Depuis petit je voulais travailler dans les plantes, mais ce qui m’a motivé à faire un master recherche puis un doctorat c’est les profs reconnus internationalement en botanique ou en architecture végétale que j’ai eu en licence à Montpellier. Il y avait une super équipe pédagogique et comme c’était eux qui géraient également le master recherche… Ils m’ont vraiment donné la passion de la recherche.

 

7.       Quelles sont vos plus belles réussites ?

C’est tôt pour le dire, mais déjà le fait d’avoir trouvé un poste où je fais exactement ce que j’aime et dans mon pays, c’est quelque chose de formidable.

 

8.       Quelles sont, selon vous, les principales qualités que doit avoir un chercheur ?

Il doit être passionné, ça c’est sûr, car c’est un métier très prenant, tu fais souvent des heures supplémentaires, tu peux rester 3 semaines sous la pluie, sous une bâche… Que ce soit des plantes ou d’autre chose : il faut être passionné. Je pense qu’il faut être extrêmement rigoureux aussi, quand je gère les bases de données ou les collections pour l’Herbier, je suis presque maniaque.

 

9.       Quelle place accordez-vous au hasard (opportunités, rencontres, chance…) dans votre travail de recherche ?

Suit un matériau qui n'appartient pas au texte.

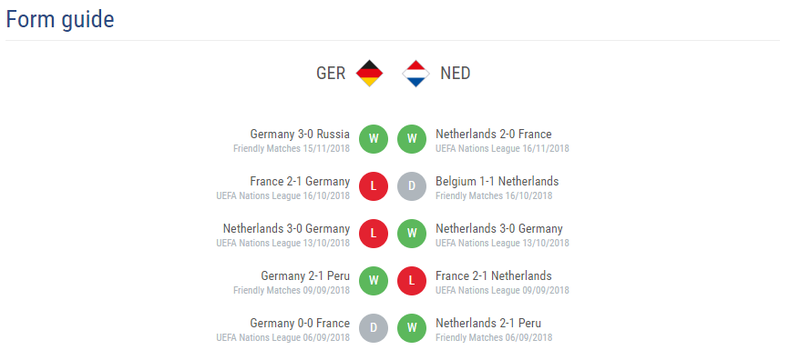The image size is (800, 360).
Task: Click the Netherlands flag diamond icon
Action: click(x=416, y=73)

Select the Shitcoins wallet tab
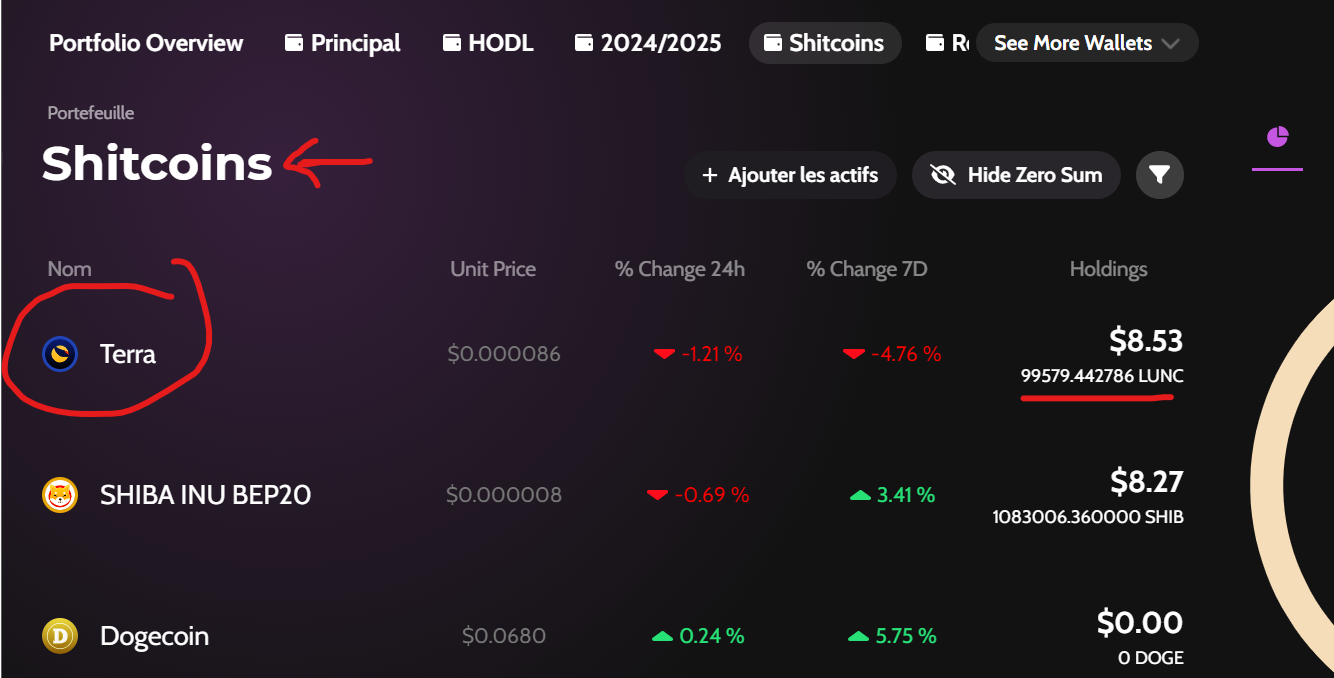point(824,43)
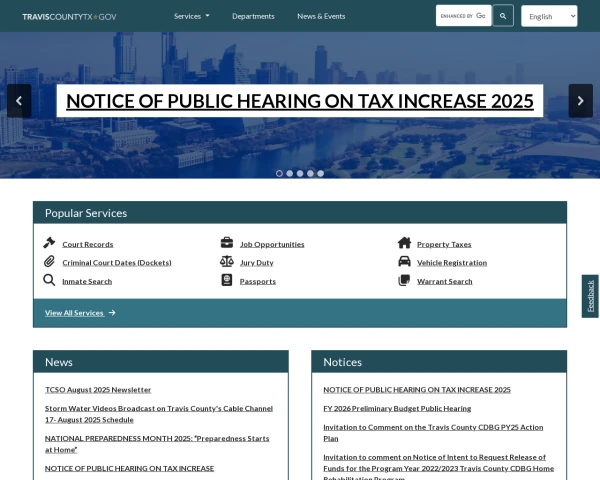Click the Google enhanced search input field

click(463, 16)
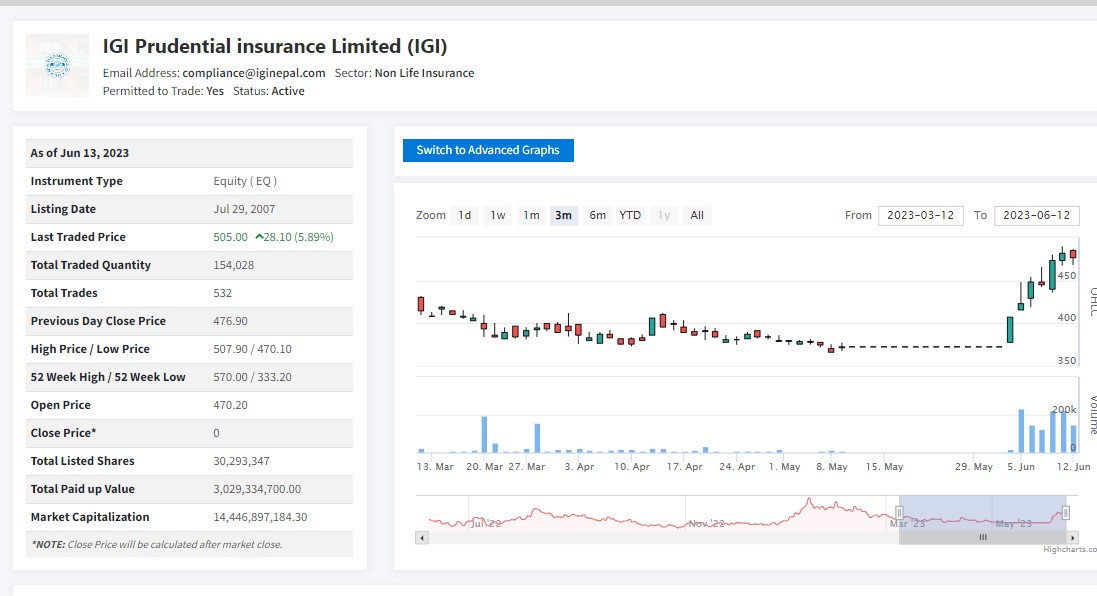Image resolution: width=1097 pixels, height=596 pixels.
Task: Click the navigator scrollbar left arrow
Action: pos(422,538)
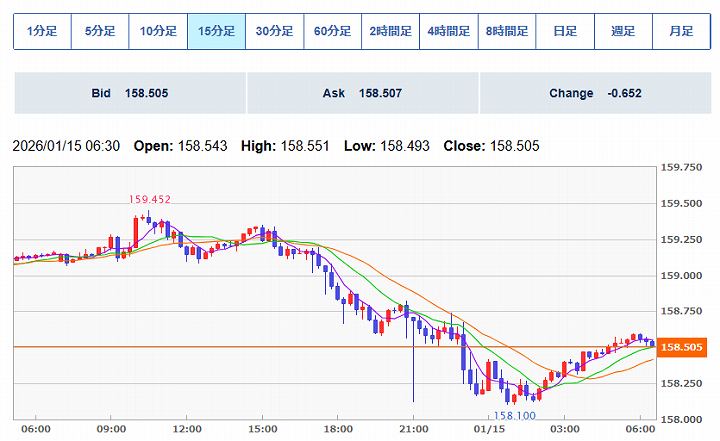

C’est essentiel, car tu as beau être le meilleur du monde, rencontrer les bonnes personnes ça fait toute ta carrière, le hasard joue beaucoup, si on ne te donne pas ta chance tu n’iras nulle part. Sur le terrain, pour les récoltes de plantes, le hasard joue également. Même si avec l’expérience l’œil se développe et on sait ce qu’on cherche, on ne tombe pas toujours sur ce qu’on attend.

 

10.   Quelle est, pour vous, la découverte majeure qui a influencé l’histoire de la science et de l’humanité ?

L’imprimerie, et notamment la presse de Gutenberg, car ça a démocratisé la connaissance. Par rapport aux moines copistes, cela a permis de produire en masse plein de livres et d’illustrations et de diffuser le savoir à large échelle. Ça a été un vrai coup de boost pour le développement de l’humanité et de la recherche.